** Aim of the exercise **
The result should be the lines from the one holding "Image resolution: width=855" to the final line of the records below, repeated exactly and with no pictures.

** Provided data **
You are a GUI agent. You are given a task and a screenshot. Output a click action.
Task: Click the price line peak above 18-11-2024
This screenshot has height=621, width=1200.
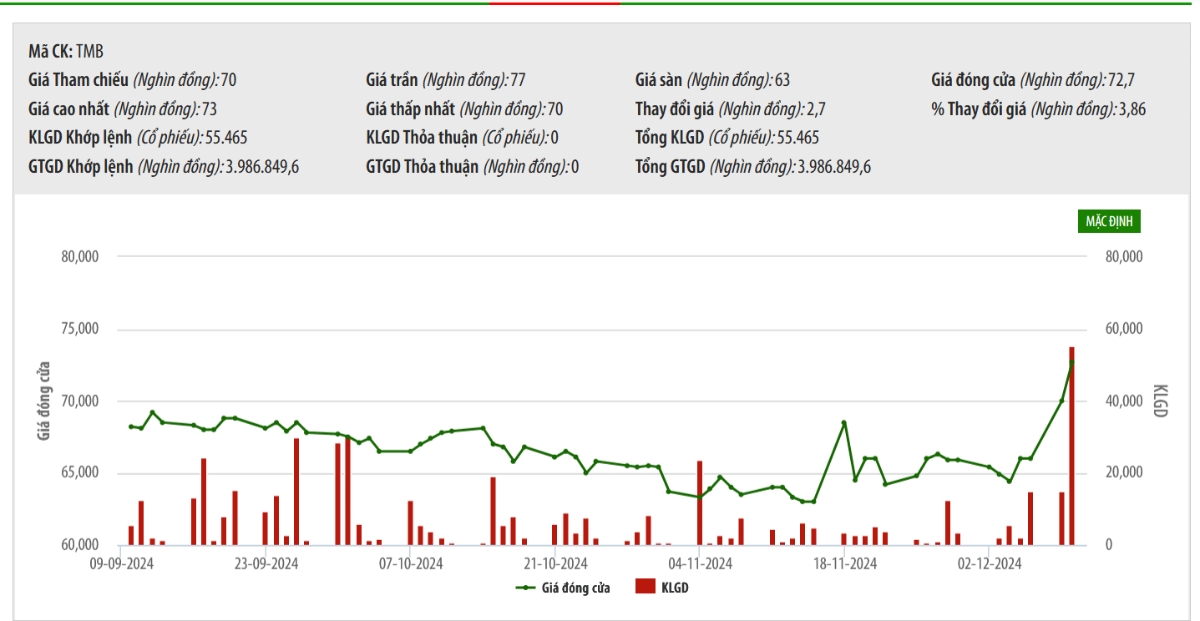click(844, 423)
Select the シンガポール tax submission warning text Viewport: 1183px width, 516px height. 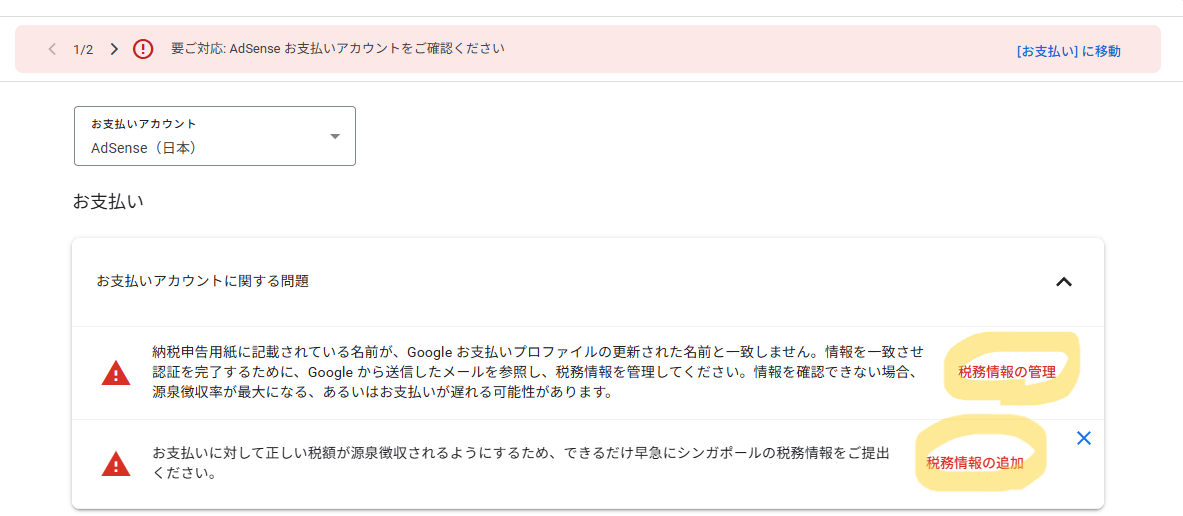point(521,462)
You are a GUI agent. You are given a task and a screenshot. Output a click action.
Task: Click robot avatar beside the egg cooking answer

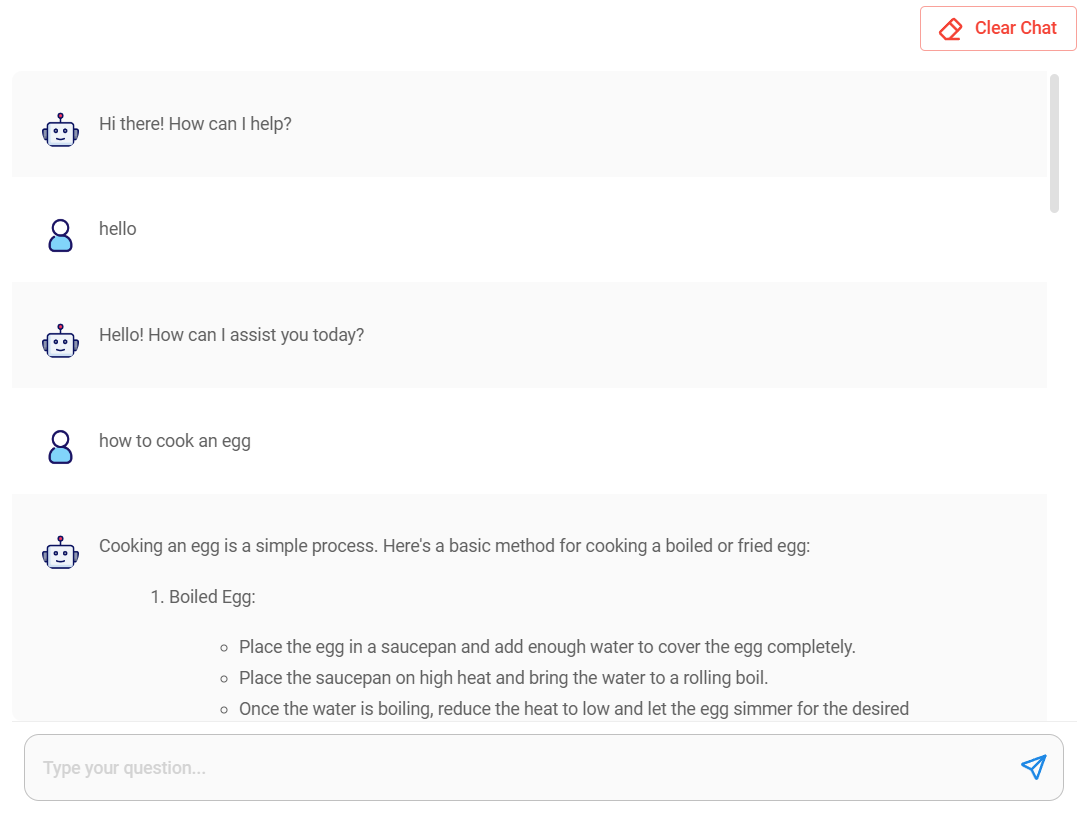coord(60,552)
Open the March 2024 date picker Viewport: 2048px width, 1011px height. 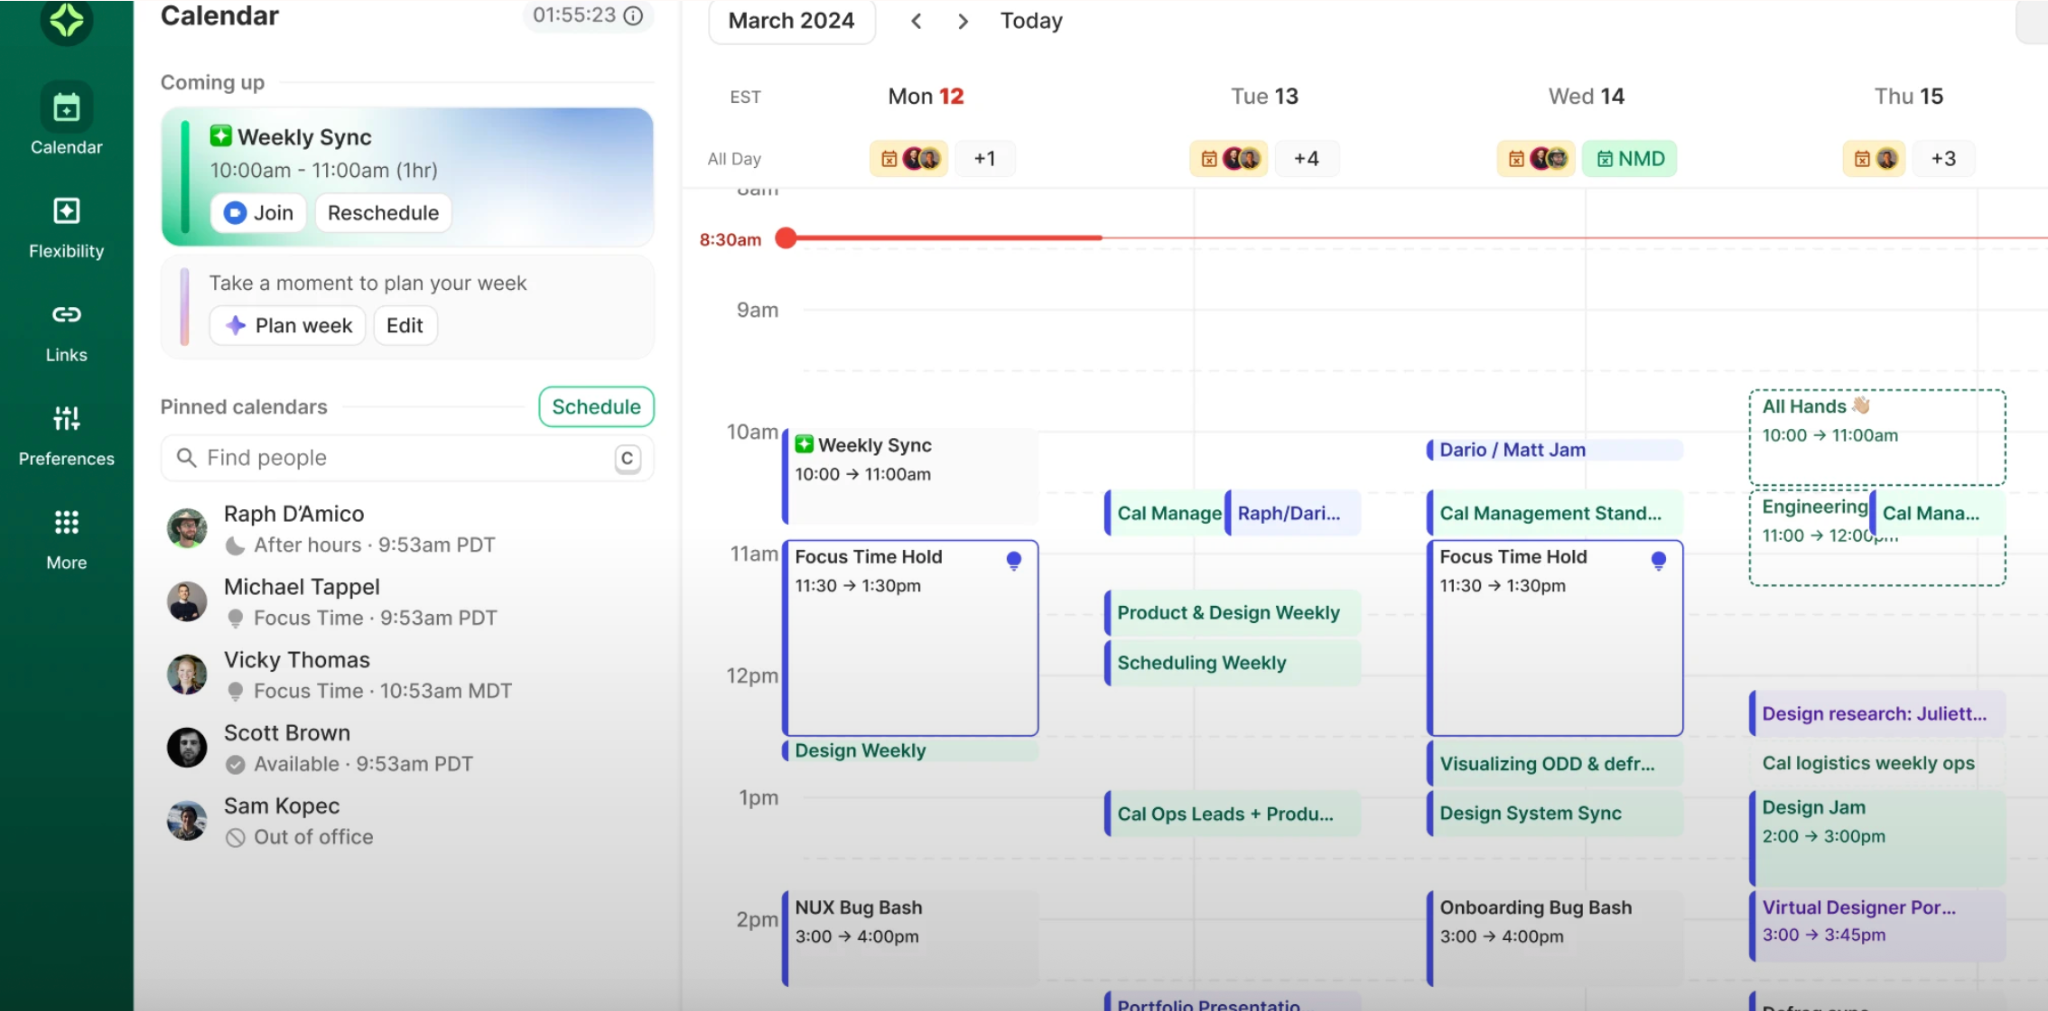coord(791,21)
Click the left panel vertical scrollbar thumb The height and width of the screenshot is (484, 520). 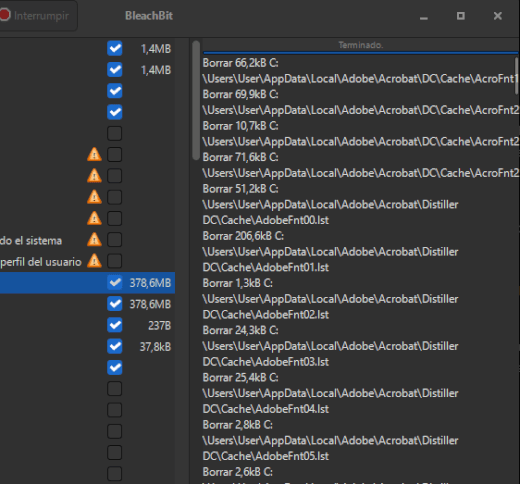pyautogui.click(x=196, y=100)
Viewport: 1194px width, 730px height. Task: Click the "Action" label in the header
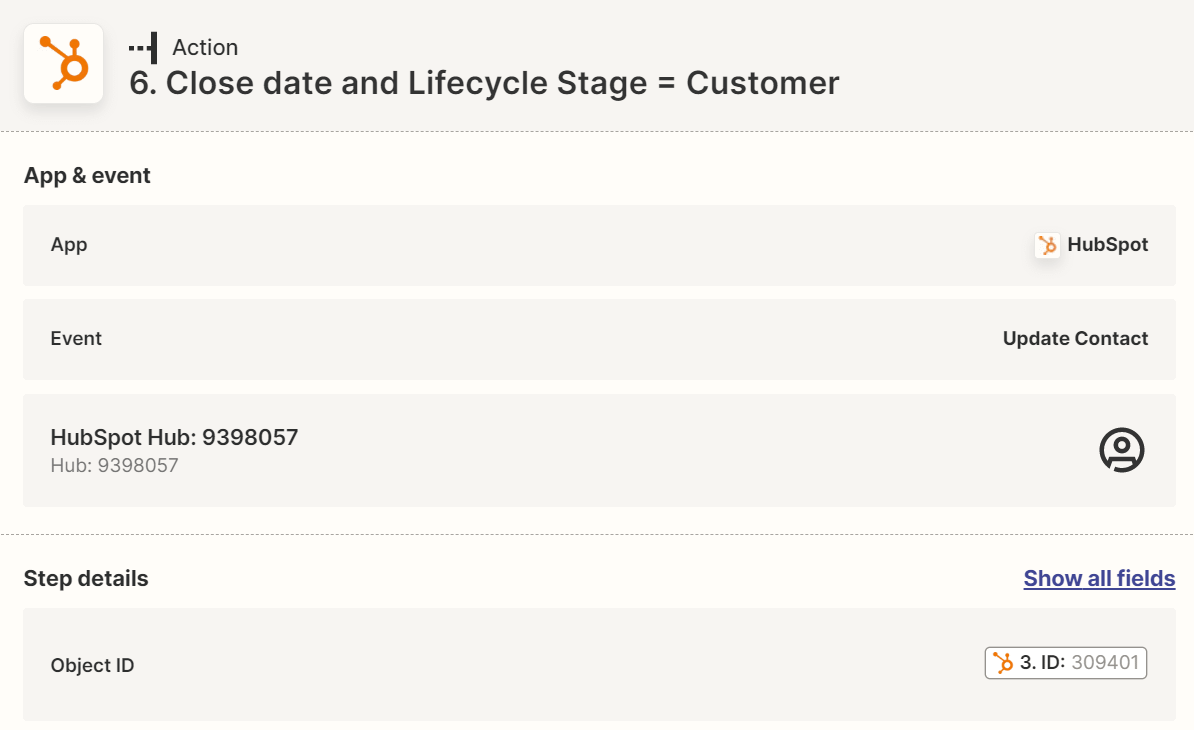pos(205,47)
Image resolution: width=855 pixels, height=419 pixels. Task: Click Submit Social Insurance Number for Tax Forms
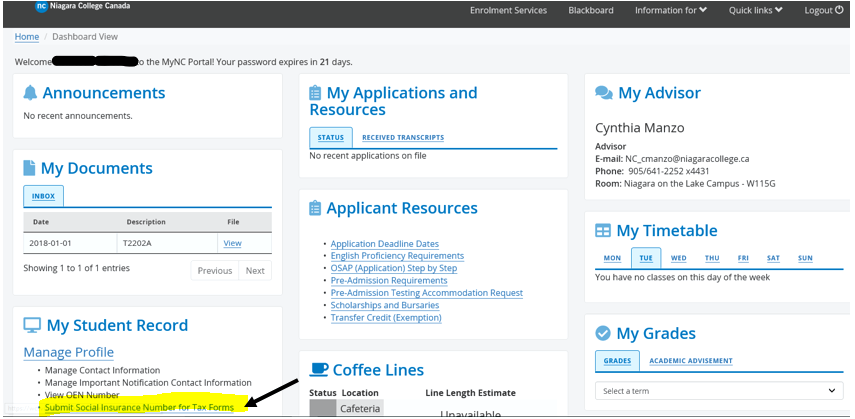139,407
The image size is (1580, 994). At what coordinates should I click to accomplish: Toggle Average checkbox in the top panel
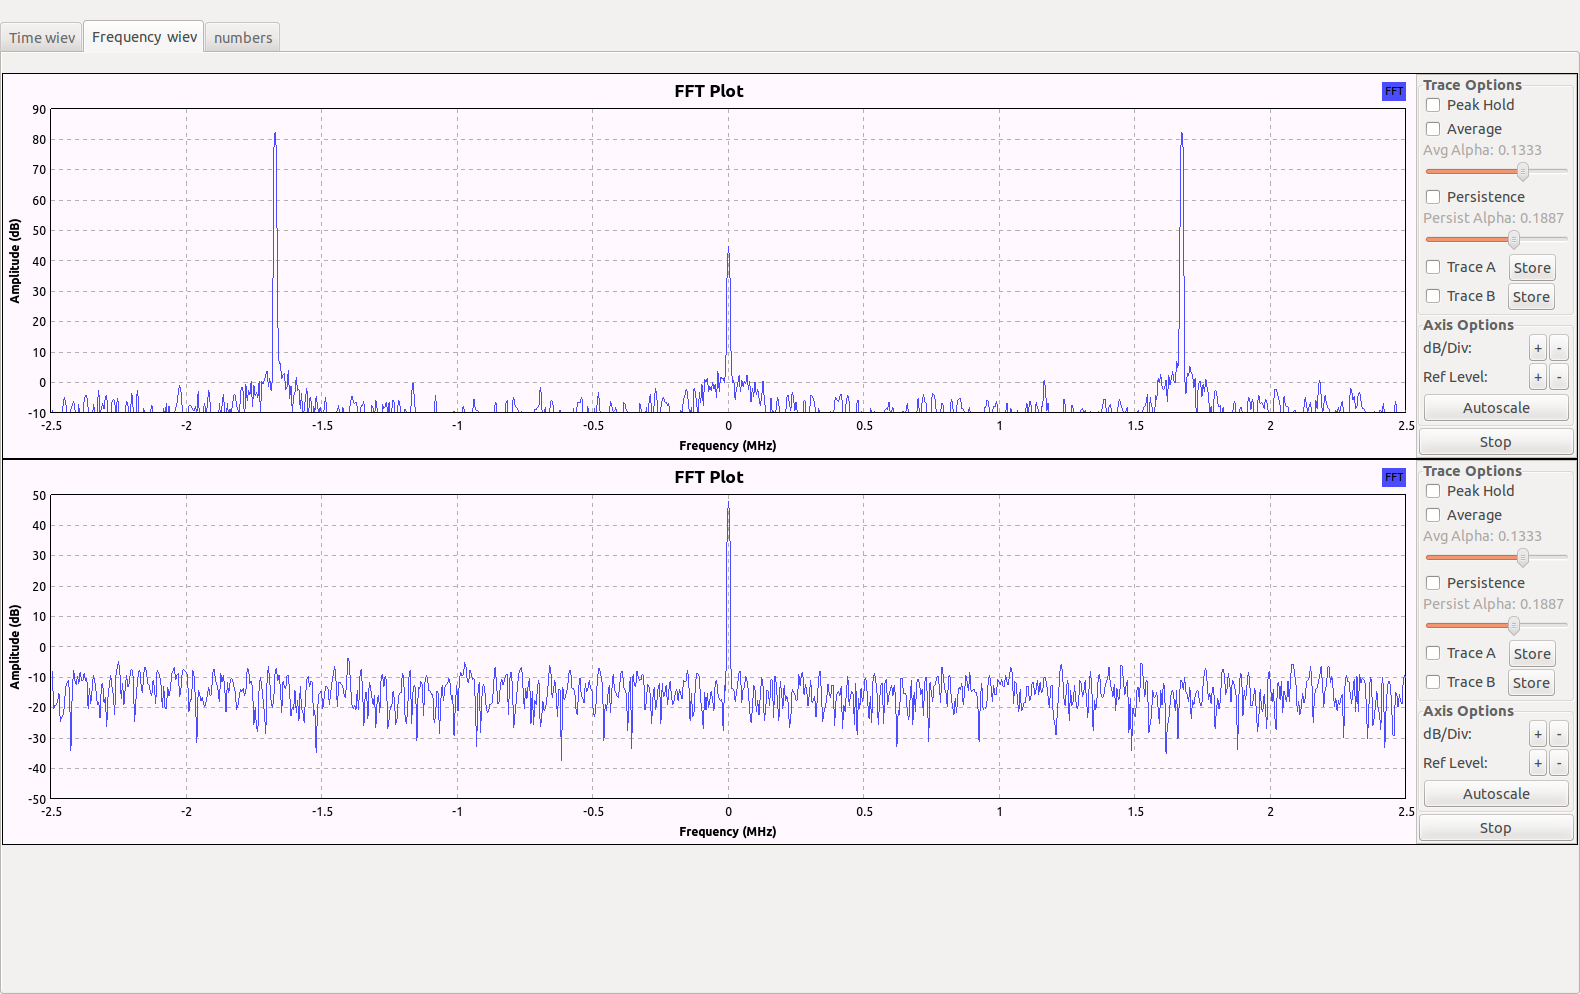1433,129
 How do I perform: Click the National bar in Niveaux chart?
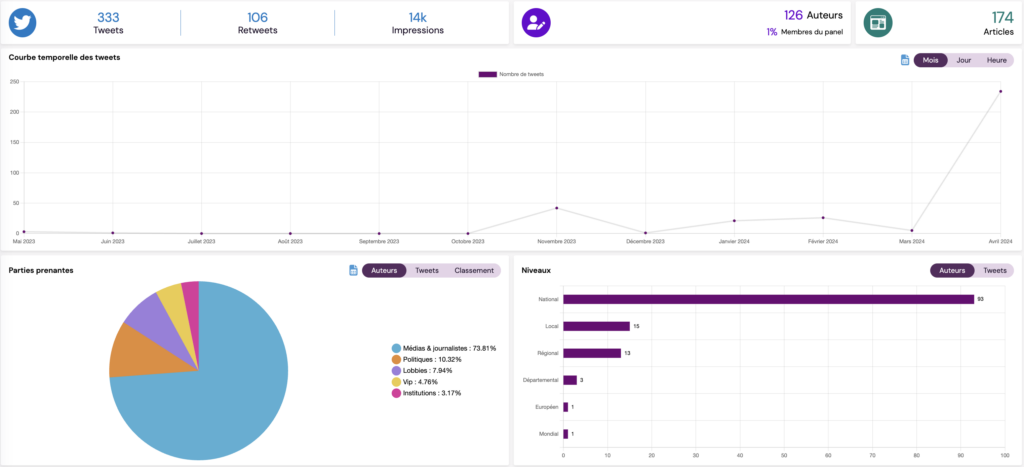coord(768,299)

** Finished exercise **
Image resolution: width=855 pixels, height=419 pixels. Task: Click Submit Social Insurance Number for Tax Forms
139,407
The image size is (1580, 994). At what coordinates should I click to accomplish: Toggle Average checkbox in the top panel
1433,129
 How do I perform: Click the National bar in Niveaux chart?
coord(768,299)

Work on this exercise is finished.